On Wed, Jul 9, 2008 at 6:45 PM, Tony S Yu <tonyyu@...> wrote:
>
> This is probably a bad idea, but I want to set a boundary condition on an
> interior cell. Alternatively, I would just have a rectangular mesh with some
> of the nodes masked off (kind of like a step on one of the rectangle's
> sides). The problem with changing the mesh in this manner is that this
> boundary condition needs to move in time.

As you may have noticed the boundary condition objects do not work on
internal faces. However this does not seem to be your issue. You
should be able to set the value of a cell internally, either by
continually resetting the value or by having a source in the equation.
Looking at the script below, the value is reset and then the equation
is solved. There us no reason that the value should still be zero
after solve(). Resetting at every sweep or time step has its
limitations, bu the values are decreasing as you would expect.

In general, if one has an internal moving boundary condition, it is
probably best to use a secondary variable that defines the position of
the interface and then make any internal boundary conditions dependent
on this variable.

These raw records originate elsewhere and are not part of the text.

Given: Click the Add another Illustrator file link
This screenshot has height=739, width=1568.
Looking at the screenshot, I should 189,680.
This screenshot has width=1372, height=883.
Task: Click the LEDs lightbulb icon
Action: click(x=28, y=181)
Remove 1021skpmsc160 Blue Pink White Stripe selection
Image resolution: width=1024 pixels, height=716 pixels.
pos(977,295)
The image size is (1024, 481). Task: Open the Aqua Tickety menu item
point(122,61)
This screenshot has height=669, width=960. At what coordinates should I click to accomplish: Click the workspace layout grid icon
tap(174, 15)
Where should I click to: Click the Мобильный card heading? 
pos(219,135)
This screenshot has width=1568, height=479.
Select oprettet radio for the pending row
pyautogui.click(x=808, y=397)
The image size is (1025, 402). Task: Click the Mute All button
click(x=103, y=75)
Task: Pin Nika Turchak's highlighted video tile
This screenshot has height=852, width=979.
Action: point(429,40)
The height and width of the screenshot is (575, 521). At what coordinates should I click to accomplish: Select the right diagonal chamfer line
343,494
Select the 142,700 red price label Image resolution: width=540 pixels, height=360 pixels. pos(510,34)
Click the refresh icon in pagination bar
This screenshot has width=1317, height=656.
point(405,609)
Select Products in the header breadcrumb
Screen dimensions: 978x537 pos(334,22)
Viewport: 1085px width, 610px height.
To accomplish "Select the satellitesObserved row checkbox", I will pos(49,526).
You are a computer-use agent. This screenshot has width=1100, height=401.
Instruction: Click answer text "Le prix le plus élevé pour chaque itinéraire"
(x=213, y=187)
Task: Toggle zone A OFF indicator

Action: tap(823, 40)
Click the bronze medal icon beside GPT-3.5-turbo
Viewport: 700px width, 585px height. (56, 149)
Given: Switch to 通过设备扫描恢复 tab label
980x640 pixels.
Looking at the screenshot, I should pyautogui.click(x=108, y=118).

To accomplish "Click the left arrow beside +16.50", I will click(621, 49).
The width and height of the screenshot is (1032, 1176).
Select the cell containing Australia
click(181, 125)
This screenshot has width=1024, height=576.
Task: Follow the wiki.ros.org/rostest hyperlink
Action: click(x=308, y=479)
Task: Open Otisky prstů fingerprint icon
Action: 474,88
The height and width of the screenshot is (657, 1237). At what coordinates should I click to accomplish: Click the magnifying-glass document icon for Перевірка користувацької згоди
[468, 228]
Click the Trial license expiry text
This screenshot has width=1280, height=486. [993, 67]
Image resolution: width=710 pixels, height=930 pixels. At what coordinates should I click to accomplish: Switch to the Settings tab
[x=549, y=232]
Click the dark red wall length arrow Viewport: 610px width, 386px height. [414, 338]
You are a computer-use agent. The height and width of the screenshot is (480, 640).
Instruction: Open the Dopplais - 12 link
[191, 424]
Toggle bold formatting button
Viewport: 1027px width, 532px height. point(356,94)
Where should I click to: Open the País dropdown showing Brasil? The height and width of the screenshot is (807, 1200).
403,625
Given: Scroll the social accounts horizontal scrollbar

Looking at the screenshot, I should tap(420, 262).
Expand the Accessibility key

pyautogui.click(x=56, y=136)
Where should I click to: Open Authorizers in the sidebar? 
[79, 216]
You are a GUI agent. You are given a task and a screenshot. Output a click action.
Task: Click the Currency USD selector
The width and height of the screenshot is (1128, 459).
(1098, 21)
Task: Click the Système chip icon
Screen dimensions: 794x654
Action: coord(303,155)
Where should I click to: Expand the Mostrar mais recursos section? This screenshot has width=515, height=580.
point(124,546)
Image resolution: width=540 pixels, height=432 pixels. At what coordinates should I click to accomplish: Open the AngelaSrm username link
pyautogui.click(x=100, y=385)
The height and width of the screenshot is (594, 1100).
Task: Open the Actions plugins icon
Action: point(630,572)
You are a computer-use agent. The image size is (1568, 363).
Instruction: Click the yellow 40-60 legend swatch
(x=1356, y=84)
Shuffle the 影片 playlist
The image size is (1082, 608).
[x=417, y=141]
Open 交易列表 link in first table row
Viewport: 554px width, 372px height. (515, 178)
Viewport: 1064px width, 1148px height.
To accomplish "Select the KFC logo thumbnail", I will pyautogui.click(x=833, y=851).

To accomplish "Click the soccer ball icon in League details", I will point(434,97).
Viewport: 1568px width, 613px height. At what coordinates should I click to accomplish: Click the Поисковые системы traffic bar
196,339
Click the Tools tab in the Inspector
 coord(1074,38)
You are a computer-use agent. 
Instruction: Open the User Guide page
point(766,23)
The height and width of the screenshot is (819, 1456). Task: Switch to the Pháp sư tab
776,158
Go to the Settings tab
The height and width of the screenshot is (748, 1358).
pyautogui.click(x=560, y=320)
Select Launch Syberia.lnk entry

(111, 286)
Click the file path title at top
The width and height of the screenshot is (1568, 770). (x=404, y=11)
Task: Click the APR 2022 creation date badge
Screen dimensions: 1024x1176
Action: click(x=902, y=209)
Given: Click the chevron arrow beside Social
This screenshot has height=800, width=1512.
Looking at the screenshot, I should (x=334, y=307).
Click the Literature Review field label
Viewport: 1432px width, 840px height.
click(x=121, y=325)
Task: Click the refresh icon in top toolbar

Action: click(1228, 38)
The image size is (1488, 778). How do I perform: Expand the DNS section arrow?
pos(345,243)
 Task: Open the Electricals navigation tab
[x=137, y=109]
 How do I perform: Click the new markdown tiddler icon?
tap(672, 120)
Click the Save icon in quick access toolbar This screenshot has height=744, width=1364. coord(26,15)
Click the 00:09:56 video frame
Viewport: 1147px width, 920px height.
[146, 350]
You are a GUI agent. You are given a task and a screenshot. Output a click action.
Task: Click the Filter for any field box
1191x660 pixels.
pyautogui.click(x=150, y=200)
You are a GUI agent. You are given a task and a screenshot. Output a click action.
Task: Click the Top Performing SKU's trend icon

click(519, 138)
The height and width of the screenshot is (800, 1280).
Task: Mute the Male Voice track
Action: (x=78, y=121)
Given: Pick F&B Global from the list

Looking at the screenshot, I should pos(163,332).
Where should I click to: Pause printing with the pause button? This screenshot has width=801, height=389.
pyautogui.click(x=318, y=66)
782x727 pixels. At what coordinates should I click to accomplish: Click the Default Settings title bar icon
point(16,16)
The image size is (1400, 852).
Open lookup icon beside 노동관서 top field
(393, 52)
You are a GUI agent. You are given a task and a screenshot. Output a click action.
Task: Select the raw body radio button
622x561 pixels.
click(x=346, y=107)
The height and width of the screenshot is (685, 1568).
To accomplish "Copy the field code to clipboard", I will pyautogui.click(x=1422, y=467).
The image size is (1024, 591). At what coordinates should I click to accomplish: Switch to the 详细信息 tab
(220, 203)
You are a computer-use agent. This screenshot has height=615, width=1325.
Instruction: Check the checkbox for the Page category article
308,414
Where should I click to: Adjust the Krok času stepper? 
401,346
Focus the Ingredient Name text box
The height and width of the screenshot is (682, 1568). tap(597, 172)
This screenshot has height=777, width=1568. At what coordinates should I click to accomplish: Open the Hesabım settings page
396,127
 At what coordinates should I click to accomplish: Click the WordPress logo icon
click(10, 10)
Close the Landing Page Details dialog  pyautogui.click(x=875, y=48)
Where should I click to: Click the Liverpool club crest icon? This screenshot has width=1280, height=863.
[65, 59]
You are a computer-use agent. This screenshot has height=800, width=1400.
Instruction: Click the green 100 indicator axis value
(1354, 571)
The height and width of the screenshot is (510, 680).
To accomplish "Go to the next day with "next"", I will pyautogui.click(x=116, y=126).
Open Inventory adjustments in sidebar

This is basically what happens in phase field and
level set problems.

> My first thought was to force a cell to a given value by repeatedly
> resetting its value inside the solution loop. But, since the diffusion terms
> use the face values (not cell values) in the solution, I'm not getting the
> value back. The next (bad) idea I had was to set the face values, but I
> didn't see a way of doing this.
>
(Continue reading)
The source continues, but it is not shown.